Exercise brief -
Within the records below, reproduce without change the lines from the line that has "Suhrkamp-Taschenbuch Wissenschaft ; 184" through the line that has "Stockhammer, Nicolas (1101, 624)", and only those.

Supplied material -
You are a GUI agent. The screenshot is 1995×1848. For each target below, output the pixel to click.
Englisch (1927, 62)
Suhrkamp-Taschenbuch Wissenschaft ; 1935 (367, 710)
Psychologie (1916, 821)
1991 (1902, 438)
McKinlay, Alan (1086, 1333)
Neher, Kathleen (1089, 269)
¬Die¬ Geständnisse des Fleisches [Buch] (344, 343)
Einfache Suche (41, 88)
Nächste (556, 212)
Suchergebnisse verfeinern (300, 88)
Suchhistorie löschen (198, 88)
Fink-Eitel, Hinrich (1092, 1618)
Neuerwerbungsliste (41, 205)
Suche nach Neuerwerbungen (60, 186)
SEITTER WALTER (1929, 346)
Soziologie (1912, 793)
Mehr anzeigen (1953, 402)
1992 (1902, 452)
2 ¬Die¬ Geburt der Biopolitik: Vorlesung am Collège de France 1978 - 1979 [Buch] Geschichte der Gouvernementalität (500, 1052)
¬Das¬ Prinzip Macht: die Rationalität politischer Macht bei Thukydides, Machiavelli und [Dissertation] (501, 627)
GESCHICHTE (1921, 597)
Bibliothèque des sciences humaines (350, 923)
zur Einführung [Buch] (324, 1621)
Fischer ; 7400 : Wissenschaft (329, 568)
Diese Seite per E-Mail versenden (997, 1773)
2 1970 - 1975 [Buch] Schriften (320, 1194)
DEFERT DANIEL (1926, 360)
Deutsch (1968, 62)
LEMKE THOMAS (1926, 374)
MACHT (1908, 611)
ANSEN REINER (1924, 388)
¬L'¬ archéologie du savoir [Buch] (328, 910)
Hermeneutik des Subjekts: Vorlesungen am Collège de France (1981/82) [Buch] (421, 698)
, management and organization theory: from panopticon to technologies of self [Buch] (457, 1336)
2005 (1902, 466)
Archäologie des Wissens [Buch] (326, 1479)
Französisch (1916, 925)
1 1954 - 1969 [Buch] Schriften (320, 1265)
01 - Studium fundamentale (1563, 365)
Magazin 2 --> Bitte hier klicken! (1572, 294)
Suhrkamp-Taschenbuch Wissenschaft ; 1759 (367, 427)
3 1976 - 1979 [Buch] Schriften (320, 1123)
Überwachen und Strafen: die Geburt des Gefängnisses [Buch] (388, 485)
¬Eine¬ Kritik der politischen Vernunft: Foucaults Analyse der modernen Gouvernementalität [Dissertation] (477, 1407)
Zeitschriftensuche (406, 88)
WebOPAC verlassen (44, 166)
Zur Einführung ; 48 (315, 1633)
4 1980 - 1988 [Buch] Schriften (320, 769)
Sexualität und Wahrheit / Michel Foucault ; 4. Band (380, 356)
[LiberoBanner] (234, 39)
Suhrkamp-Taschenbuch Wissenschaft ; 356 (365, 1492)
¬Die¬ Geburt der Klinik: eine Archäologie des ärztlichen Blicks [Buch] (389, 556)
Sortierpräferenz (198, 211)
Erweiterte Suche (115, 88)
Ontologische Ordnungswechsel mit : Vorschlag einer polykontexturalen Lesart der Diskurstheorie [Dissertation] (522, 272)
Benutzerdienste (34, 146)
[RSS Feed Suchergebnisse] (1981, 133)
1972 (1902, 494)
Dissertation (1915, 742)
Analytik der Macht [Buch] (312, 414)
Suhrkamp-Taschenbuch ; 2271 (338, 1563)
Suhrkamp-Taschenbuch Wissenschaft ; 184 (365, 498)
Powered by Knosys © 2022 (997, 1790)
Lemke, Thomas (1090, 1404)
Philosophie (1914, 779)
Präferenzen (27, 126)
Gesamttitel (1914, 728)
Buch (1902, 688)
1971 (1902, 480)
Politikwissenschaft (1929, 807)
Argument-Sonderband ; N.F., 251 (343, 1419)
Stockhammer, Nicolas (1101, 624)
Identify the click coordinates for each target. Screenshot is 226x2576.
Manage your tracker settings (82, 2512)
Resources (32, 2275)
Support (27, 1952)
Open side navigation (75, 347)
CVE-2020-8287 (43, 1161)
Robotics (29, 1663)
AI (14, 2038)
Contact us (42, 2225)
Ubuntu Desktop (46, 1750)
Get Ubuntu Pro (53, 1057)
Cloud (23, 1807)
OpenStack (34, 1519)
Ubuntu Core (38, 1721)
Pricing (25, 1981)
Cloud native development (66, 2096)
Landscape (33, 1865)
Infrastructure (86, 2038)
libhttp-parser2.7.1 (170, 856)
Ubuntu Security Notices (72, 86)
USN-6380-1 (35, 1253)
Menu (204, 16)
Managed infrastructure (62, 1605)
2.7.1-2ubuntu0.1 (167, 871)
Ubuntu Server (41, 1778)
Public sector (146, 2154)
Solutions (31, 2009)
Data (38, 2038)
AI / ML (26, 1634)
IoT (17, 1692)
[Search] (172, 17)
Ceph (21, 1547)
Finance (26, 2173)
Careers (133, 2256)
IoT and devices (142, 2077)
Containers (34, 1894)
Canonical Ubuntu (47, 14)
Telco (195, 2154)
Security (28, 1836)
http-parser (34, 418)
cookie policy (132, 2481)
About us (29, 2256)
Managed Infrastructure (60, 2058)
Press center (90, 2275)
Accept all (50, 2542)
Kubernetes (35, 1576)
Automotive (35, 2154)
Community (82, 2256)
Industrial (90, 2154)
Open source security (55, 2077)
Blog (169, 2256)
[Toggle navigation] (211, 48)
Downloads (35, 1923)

Answer section -
Suhrkamp-Taschenbuch Wissenschaft ; 184 (365, 498)
Powered by Knosys © 2022 (997, 1790)
Lemke, Thomas (1090, 1404)
Philosophie (1914, 779)
Präferenzen (27, 126)
Gesamttitel (1914, 728)
Buch (1902, 688)
1971 (1902, 480)
Politikwissenschaft (1929, 807)
Argument-Sonderband ; N.F., 251 (343, 1419)
Stockhammer, Nicolas (1101, 624)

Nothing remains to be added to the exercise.